◆ **WORK REQUIRED**:
Below are the records; copy out every line that holds the word "will".

(Excerpts from a dataset)
━━━━━━━━━━
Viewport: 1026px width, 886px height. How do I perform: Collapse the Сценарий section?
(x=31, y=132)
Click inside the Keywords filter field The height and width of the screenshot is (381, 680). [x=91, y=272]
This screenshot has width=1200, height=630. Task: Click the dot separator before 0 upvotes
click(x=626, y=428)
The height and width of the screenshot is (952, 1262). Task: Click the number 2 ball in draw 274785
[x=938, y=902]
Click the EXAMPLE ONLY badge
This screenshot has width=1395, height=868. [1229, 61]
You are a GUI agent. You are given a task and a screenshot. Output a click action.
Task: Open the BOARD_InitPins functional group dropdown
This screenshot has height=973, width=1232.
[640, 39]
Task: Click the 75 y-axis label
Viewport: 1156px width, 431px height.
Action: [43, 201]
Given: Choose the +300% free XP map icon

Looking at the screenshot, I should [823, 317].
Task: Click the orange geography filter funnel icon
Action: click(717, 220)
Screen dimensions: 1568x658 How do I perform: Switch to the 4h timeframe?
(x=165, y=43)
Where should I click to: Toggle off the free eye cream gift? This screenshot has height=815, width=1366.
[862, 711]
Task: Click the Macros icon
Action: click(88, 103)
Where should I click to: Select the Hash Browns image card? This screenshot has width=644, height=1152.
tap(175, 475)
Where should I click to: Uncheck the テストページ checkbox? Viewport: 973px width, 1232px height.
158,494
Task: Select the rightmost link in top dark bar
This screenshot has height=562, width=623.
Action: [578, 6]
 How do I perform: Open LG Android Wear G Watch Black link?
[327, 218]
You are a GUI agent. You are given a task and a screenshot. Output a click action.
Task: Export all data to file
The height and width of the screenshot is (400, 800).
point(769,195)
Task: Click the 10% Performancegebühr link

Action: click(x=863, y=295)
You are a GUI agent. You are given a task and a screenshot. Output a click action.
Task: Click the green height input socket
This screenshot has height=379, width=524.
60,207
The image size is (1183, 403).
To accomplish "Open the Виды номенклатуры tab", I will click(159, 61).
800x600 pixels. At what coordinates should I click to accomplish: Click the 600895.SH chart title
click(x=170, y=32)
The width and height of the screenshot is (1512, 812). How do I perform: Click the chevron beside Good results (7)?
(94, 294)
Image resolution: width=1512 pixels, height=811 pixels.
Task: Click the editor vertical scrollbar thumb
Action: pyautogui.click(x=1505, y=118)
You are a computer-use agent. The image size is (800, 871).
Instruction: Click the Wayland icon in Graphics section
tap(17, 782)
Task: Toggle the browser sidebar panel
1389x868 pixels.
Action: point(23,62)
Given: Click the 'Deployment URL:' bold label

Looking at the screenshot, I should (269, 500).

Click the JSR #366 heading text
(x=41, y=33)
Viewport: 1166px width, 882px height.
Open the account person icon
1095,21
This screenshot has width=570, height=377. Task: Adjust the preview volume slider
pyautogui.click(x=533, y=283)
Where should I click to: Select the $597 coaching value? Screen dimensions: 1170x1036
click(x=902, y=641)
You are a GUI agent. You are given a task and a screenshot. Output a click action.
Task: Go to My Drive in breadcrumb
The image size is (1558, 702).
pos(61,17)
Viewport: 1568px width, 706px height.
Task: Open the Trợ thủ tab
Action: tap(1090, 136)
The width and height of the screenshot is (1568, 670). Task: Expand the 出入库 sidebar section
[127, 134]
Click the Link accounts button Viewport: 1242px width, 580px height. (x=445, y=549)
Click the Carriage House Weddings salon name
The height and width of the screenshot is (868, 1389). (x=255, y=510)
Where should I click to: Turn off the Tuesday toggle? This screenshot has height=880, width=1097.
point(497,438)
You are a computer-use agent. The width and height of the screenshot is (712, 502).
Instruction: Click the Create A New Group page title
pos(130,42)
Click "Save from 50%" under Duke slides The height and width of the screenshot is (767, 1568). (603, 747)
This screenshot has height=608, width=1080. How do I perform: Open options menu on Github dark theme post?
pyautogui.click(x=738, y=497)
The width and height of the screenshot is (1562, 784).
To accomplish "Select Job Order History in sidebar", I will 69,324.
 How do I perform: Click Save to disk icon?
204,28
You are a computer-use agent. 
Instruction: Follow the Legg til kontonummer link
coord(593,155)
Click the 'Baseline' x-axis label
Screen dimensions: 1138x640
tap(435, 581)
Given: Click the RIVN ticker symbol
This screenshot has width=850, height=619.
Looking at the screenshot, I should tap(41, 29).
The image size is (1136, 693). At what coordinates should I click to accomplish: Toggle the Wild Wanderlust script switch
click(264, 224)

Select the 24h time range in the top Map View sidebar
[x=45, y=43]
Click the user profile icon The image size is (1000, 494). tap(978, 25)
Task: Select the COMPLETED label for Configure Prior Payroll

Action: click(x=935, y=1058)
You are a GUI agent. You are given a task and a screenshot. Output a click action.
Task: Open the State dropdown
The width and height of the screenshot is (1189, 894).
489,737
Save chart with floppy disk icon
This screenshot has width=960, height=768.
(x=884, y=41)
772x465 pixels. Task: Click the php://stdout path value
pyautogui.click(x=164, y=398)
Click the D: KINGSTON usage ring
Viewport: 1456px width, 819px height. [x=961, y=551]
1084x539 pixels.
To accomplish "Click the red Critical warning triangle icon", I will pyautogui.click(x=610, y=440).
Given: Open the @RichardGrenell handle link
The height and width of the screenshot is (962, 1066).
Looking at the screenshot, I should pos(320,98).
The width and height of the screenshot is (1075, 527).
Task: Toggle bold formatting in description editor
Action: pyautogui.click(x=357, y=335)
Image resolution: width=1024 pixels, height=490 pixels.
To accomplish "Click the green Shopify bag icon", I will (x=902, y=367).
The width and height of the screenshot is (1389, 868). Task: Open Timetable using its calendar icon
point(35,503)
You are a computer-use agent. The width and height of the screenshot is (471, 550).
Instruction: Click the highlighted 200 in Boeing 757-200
━━━━━━━━━━
◆ **ANSWER TO THIS TASK**:
To accomplish "Open the Виды номенклатуры tab", I will click(159, 61).
To accomplish "Select Job Order History in sidebar", I will 69,324.
To accomplish "Click the red Critical warning triangle icon", I will pyautogui.click(x=610, y=440).
To accomplish "Click the green Shopify bag icon", I will (x=902, y=367).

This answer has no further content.